WHAT IS BEING ASKED: Copy out the rows without any changes, beginning with the line that contains "Click the 管外环 max stress cell 135391" and ending after the line that contains "click(880, 340)".
== INPUT ROWS ==
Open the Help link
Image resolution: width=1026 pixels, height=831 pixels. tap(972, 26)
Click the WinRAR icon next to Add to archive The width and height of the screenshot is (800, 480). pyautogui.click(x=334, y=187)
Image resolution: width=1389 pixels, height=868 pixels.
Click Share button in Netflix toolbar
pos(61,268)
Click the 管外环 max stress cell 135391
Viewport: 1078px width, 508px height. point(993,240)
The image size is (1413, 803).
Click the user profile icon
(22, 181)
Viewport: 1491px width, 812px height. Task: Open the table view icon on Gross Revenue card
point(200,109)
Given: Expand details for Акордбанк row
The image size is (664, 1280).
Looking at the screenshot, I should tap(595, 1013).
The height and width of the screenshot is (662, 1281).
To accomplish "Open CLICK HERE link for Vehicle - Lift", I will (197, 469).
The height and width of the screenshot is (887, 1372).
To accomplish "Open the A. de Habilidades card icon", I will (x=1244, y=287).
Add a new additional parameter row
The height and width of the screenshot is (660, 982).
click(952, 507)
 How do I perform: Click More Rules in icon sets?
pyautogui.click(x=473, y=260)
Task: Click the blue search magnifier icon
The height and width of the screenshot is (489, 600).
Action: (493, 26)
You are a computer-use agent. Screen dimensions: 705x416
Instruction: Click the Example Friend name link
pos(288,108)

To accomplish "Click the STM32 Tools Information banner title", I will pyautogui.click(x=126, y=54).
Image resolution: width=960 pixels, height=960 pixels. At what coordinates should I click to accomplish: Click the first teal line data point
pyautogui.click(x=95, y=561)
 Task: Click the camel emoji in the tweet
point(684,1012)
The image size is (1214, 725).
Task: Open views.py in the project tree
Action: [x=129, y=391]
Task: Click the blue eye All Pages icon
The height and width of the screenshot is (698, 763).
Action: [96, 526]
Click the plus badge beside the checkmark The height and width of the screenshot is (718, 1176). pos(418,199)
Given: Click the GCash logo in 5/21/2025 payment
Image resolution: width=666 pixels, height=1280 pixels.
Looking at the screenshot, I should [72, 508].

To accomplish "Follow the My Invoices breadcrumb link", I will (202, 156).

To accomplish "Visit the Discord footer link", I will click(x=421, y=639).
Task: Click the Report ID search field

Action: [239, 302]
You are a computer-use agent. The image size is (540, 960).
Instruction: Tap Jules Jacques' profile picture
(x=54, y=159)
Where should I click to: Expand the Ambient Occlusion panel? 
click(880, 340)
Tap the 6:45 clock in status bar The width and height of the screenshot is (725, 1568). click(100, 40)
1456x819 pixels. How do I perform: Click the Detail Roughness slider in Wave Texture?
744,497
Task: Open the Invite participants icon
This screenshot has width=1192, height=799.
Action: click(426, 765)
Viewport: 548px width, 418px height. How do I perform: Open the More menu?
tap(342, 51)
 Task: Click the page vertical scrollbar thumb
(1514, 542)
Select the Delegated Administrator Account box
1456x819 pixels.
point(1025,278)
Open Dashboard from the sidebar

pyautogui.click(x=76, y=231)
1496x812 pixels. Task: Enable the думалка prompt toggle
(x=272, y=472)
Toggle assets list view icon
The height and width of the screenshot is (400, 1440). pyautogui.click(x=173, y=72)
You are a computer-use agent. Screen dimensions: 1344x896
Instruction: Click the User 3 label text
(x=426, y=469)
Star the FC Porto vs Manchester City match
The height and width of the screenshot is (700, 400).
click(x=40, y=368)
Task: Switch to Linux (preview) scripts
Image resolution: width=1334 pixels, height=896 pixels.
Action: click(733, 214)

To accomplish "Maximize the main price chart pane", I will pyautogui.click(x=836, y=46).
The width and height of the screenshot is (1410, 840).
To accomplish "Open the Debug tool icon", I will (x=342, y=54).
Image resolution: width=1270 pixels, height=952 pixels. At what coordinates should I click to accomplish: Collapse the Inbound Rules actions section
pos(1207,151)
===
WRITTEN RESPONSE:
Click the 管外环 max stress cell 135391
Viewport: 1078px width, 508px height. point(993,240)
The image size is (1413, 803).
Click the user profile icon
(22, 181)
Viewport: 1491px width, 812px height. Task: Open the table view icon on Gross Revenue card
point(200,109)
Given: Expand details for Акордбанк row
The image size is (664, 1280).
Looking at the screenshot, I should tap(595, 1013).
The height and width of the screenshot is (662, 1281).
To accomplish "Open CLICK HERE link for Vehicle - Lift", I will (197, 469).
The height and width of the screenshot is (887, 1372).
To accomplish "Open the A. de Habilidades card icon", I will (x=1244, y=287).
Add a new additional parameter row
The height and width of the screenshot is (660, 982).
click(952, 507)
 How do I perform: Click More Rules in icon sets?
pyautogui.click(x=473, y=260)
Task: Click the blue search magnifier icon
The height and width of the screenshot is (489, 600).
Action: (493, 26)
You are a computer-use agent. Screen dimensions: 705x416
Instruction: Click the Example Friend name link
pos(288,108)

To accomplish "Click the STM32 Tools Information banner title", I will pyautogui.click(x=126, y=54).
Image resolution: width=960 pixels, height=960 pixels. At what coordinates should I click to accomplish: Click the first teal line data point
pyautogui.click(x=95, y=561)
 Task: Click the camel emoji in the tweet
point(684,1012)
The image size is (1214, 725).
Task: Open views.py in the project tree
Action: [x=129, y=391]
Task: Click the blue eye All Pages icon
The height and width of the screenshot is (698, 763).
Action: [96, 526]
Click the plus badge beside the checkmark The height and width of the screenshot is (718, 1176). pos(418,199)
Given: Click the GCash logo in 5/21/2025 payment
Image resolution: width=666 pixels, height=1280 pixels.
Looking at the screenshot, I should [72, 508].

To accomplish "Follow the My Invoices breadcrumb link", I will (202, 156).

To accomplish "Visit the Discord footer link", I will click(x=421, y=639).
Task: Click the Report ID search field

Action: [239, 302]
You are a computer-use agent. The image size is (540, 960).
Instruction: Tap Jules Jacques' profile picture
(x=54, y=159)
Where should I click to: Expand the Ambient Occlusion panel? 
click(880, 340)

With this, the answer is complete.